**PROBLEM TO WORK ON**
Return the records exactly, keeping every line as it is.

(PROVIDED INFORMATION begins)

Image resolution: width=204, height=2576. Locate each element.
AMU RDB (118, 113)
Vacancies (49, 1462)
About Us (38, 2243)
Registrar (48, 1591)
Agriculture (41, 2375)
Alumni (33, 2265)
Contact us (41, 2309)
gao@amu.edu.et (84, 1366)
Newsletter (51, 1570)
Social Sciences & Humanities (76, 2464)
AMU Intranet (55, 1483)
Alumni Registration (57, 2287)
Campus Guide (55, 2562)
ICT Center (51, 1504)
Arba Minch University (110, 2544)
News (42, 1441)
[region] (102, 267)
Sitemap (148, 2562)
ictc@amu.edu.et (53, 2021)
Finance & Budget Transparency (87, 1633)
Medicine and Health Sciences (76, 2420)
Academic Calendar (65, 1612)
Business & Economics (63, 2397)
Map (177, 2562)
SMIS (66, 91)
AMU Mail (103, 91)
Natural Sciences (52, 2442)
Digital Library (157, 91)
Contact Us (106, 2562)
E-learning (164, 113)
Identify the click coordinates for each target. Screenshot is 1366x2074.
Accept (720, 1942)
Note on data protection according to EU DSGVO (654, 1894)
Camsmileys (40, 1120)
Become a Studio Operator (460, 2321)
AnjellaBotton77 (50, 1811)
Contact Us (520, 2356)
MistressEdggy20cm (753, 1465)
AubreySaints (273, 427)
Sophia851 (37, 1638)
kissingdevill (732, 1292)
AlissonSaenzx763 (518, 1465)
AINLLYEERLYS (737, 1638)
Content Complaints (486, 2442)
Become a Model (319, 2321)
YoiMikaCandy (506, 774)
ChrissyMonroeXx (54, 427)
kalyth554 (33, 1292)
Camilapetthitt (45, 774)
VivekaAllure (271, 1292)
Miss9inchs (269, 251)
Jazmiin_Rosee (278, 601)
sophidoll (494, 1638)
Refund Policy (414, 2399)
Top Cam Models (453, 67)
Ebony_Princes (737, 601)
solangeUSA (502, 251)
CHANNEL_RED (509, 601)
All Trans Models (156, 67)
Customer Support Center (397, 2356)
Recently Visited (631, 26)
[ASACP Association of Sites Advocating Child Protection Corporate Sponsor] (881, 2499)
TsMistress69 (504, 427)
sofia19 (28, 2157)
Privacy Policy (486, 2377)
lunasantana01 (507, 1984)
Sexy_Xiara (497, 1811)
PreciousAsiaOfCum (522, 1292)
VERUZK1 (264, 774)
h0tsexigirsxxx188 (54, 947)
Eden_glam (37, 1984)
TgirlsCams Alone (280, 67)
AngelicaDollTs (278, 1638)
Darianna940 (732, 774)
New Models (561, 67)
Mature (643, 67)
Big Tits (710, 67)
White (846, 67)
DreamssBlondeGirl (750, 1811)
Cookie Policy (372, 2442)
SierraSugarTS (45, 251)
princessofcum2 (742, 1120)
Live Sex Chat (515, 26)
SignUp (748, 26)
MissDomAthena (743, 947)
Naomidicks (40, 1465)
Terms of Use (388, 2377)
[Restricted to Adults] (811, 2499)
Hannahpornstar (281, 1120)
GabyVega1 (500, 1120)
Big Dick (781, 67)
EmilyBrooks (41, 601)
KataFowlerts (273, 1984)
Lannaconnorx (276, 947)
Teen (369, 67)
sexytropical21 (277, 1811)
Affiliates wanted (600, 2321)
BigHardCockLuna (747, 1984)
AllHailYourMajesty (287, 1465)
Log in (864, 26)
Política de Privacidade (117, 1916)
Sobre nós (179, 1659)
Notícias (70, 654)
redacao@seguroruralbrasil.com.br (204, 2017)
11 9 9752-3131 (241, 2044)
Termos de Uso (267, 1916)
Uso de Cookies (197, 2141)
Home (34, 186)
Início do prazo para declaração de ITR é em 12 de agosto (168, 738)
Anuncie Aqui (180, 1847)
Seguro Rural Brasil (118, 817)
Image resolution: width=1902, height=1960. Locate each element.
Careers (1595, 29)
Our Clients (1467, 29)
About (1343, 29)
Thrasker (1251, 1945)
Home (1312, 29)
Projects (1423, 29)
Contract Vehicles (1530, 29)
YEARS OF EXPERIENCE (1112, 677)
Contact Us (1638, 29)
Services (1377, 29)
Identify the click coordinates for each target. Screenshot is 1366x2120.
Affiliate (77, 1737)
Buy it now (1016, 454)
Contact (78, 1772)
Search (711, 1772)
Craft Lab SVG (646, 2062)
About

(PROVIDED INFORMATION ends)

**EXERCISE RESULT**
Image resolution: width=204, height=2576. Locate each element.
AMU RDB (118, 113)
Vacancies (49, 1462)
About Us (38, 2243)
Registrar (48, 1591)
Agriculture (41, 2375)
Alumni (33, 2265)
Contact us (41, 2309)
gao@amu.edu.et (84, 1366)
Newsletter (51, 1570)
Social Sciences & Humanities (76, 2464)
AMU Intranet (55, 1483)
Alumni Registration (57, 2287)
Campus Guide (55, 2562)
ICT Center (51, 1504)
Arba Minch University (110, 2544)
News (42, 1441)
[region] (102, 267)
Sitemap (148, 2562)
ictc@amu.edu.et (53, 2021)
Finance & Budget Transparency (87, 1633)
Medicine and Health Sciences (76, 2420)
Academic Calendar (65, 1612)
Business & Economics (63, 2397)
Map (177, 2562)
SMIS (66, 91)
AMU Mail (103, 91)
Natural Sciences (52, 2442)
Digital Library (157, 91)
Contact Us (106, 2562)
E-learning (164, 113)
Identify the click coordinates for each target. Screenshot is 1366x2074.
Accept (720, 1942)
Note on data protection according to EU DSGVO (654, 1894)
Camsmileys (40, 1120)
Become a Studio Operator (460, 2321)
AnjellaBotton77 (50, 1811)
Contact Us (520, 2356)
MistressEdggy20cm (753, 1465)
AubreySaints (273, 427)
Sophia851 (37, 1638)
kissingdevill (732, 1292)
AlissonSaenzx763 (518, 1465)
AINLLYEERLYS (737, 1638)
Content Complaints (486, 2442)
Become a Model (319, 2321)
YoiMikaCandy (506, 774)
ChrissyMonroeXx (54, 427)
kalyth554 (33, 1292)
Camilapetthitt (45, 774)
VivekaAllure (271, 1292)
Miss9inchs (269, 251)
Jazmiin_Rosee (278, 601)
sophidoll (494, 1638)
Refund Policy (414, 2399)
Top Cam Models (453, 67)
Ebony_Princes (737, 601)
solangeUSA (502, 251)
CHANNEL_RED (509, 601)
All Trans Models (156, 67)
Customer Support Center (397, 2356)
Recently Visited (631, 26)
[ASACP Association of Sites Advocating Child Protection Corporate Sponsor] (881, 2499)
TsMistress69 (504, 427)
sofia19 (28, 2157)
Privacy Policy (486, 2377)
lunasantana01 (507, 1984)
Sexy_Xiara (497, 1811)
PreciousAsiaOfCum (522, 1292)
VERUZK1 (264, 774)
h0tsexigirsxxx188 (54, 947)
Eden_glam (37, 1984)
TgirlsCams Alone (280, 67)
AngelicaDollTs (278, 1638)
Darianna940 (732, 774)
New Models (561, 67)
Mature (643, 67)
Big Tits (710, 67)
White (846, 67)
DreamssBlondeGirl (750, 1811)
Cookie Policy (372, 2442)
SierraSugarTS (45, 251)
princessofcum2 (742, 1120)
Live Sex Chat (515, 26)
SignUp (748, 26)
MissDomAthena (743, 947)
Naomidicks (40, 1465)
Terms of Use (388, 2377)
[Restricted to Adults] (811, 2499)
Hannahpornstar (281, 1120)
GabyVega1 (500, 1120)
Big Dick (781, 67)
EmilyBrooks (41, 601)
KataFowlerts (273, 1984)
Lannaconnorx (276, 947)
Teen (369, 67)
sexytropical21 (277, 1811)
Affiliates wanted (600, 2321)
BigHardCockLuna (747, 1984)
AllHailYourMajesty (287, 1465)
Log in (864, 26)
Política de Privacidade (117, 1916)
Sobre nós (179, 1659)
Notícias (70, 654)
redacao@seguroruralbrasil.com.br (204, 2017)
11 9 9752-3131 (241, 2044)
Termos de Uso (267, 1916)
Uso de Cookies (197, 2141)
Home (34, 186)
Início do prazo para declaração de ITR é em 12 de agosto (168, 738)
Anuncie Aqui (180, 1847)
Seguro Rural Brasil (118, 817)
Image resolution: width=1902, height=1960. Locate each element.
Careers (1595, 29)
Our Clients (1467, 29)
About (1343, 29)
Thrasker (1251, 1945)
Home (1312, 29)
Projects (1423, 29)
Contract Vehicles (1530, 29)
YEARS OF EXPERIENCE (1112, 677)
Contact Us (1638, 29)
Services (1377, 29)
Identify the click coordinates for each target. Screenshot is 1366x2120.
Affiliate (77, 1737)
Buy it now (1016, 454)
Contact (78, 1772)
Search (711, 1772)
Craft Lab SVG (646, 2062)
About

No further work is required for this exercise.